Os candidatos ao governo de Minas Gerais divergem sobre como enfrentar o feminicídio e o avanço de facções no estado, temas centrais do primeiro debate da campanha, promovido pela Band em 16 de agosto. Minas registrou 177 feminicídios em 2025, alta de 4,4% em relação a 2024.

Mateus Simões (PSD), atual governador, cobrou Alexandre Kalil (PDT) por uma declaração anterior em que o ex-prefeito de Belo Horizonte teria dito que o combate à violência doméstica não seria responsabilidade do governo estadual.

Kalil rebateu questionando se Simões "vivia em Nárnia" ou "em outro planeta", e disse que "a segurança pública é uma atribuição direta do Palácio Tiradentes". O ex-prefeito também criticou o que chamou de sucateamento das forças policiais, citando delegacias em situação precária.
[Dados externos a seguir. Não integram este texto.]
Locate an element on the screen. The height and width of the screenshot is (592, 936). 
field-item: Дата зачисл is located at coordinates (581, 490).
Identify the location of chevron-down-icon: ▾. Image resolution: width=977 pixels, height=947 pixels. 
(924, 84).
Cleitinho Azevedo (Republicanos) defendeu o fortalecimento das polícias Civil, Penal e Militar, com foco em inteligência para enfrentar o avanço das facções no interior de Minas. Ele também prometeu retirar as câmeras corporais da Polícia Militar: "Polícia não vai usar câmera. Quem tem que usar câmera são os fiscais do Estado que vêm humilhando o trabalhador mineiro".
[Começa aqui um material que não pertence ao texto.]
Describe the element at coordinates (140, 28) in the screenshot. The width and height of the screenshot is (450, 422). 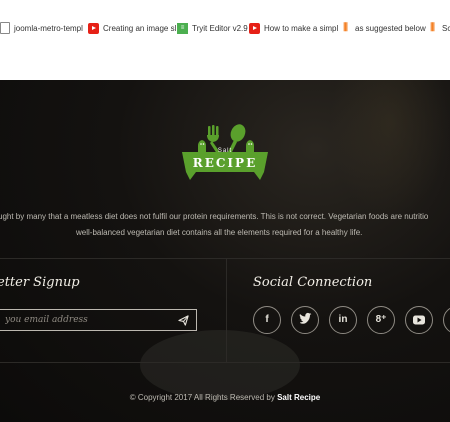
I see `bookmark-label: Creating an image sl` at that location.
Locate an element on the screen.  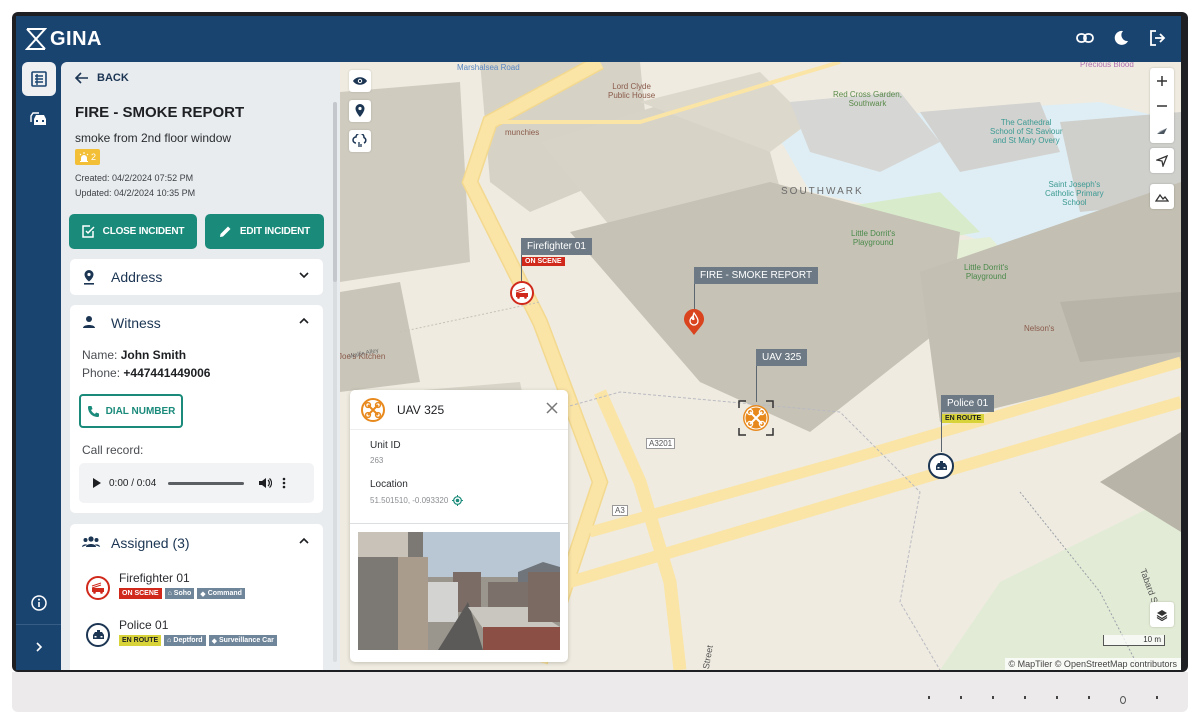
compass-button is located at coordinates (1162, 130).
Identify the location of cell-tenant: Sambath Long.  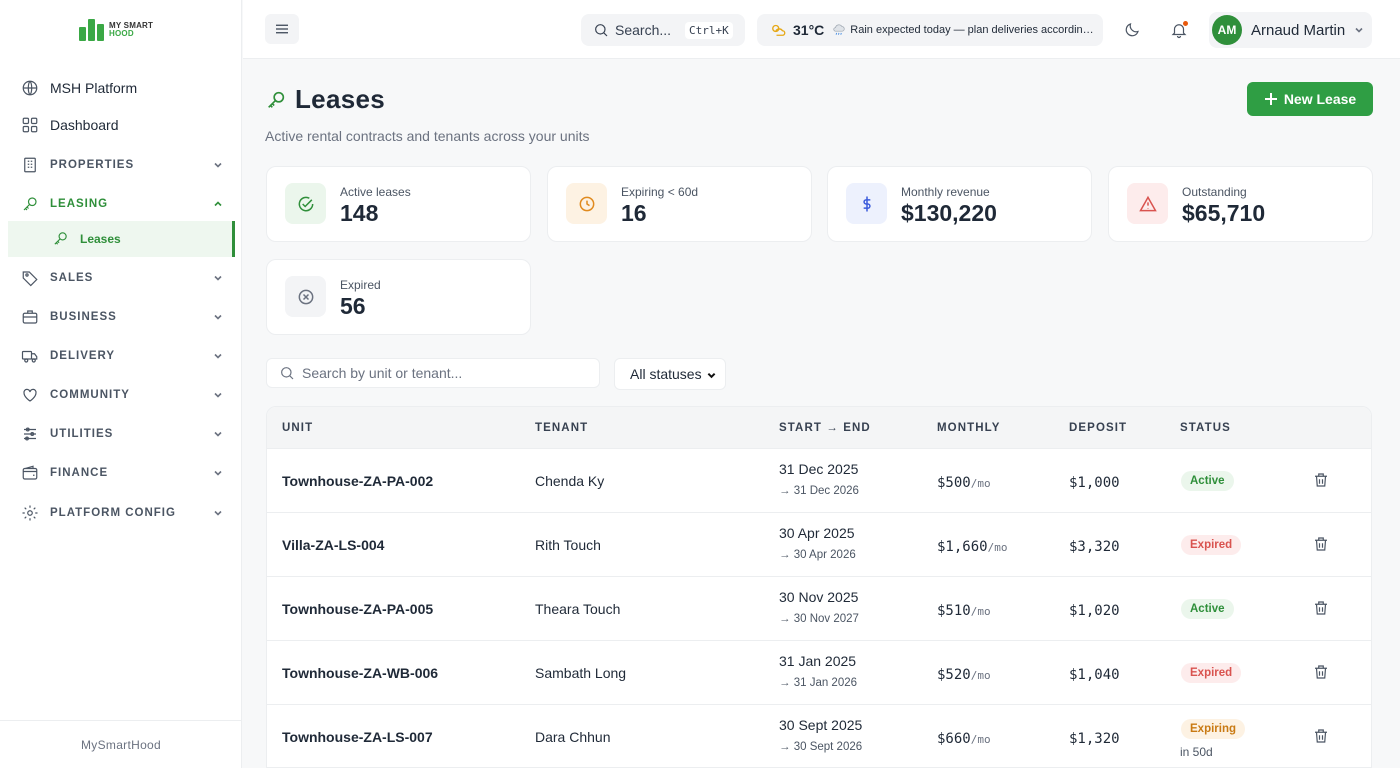
(581, 673).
A proposta gerou críticas de seguidores nas redes sociais.

Gabriel Azevedo (MDB) defendeu a valorização dos policiais civis e militares, incluindo reajuste salarial. Patrus Ananias (PT), que não compareceu ao debate por estar em agenda em São Paulo, disse que pretende tomar "medidas rigorosas para combater o crime organizado".
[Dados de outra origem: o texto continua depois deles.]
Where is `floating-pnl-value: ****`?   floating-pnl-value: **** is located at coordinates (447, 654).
Segundo o Anuário Brasileiro de Segurança Pública 2026, do Fórum Brasileiro de Segurança Pública, Minas Gerais registrou 177 feminicídios em 2025, ante 169 em 2024, alta de 4,4%. Os feminicídios já representam 57,8% dos homicídios de mulheres no estado, enquanto os homicídios femininos em geral caíram 12,9% no mesmo período.

A disputa pelo governo de MG é apertada: Datafolha divulgada nesta semana mostra Cleitinho na frente, com Patrus e Kalil tecnicamente empatados na sequência.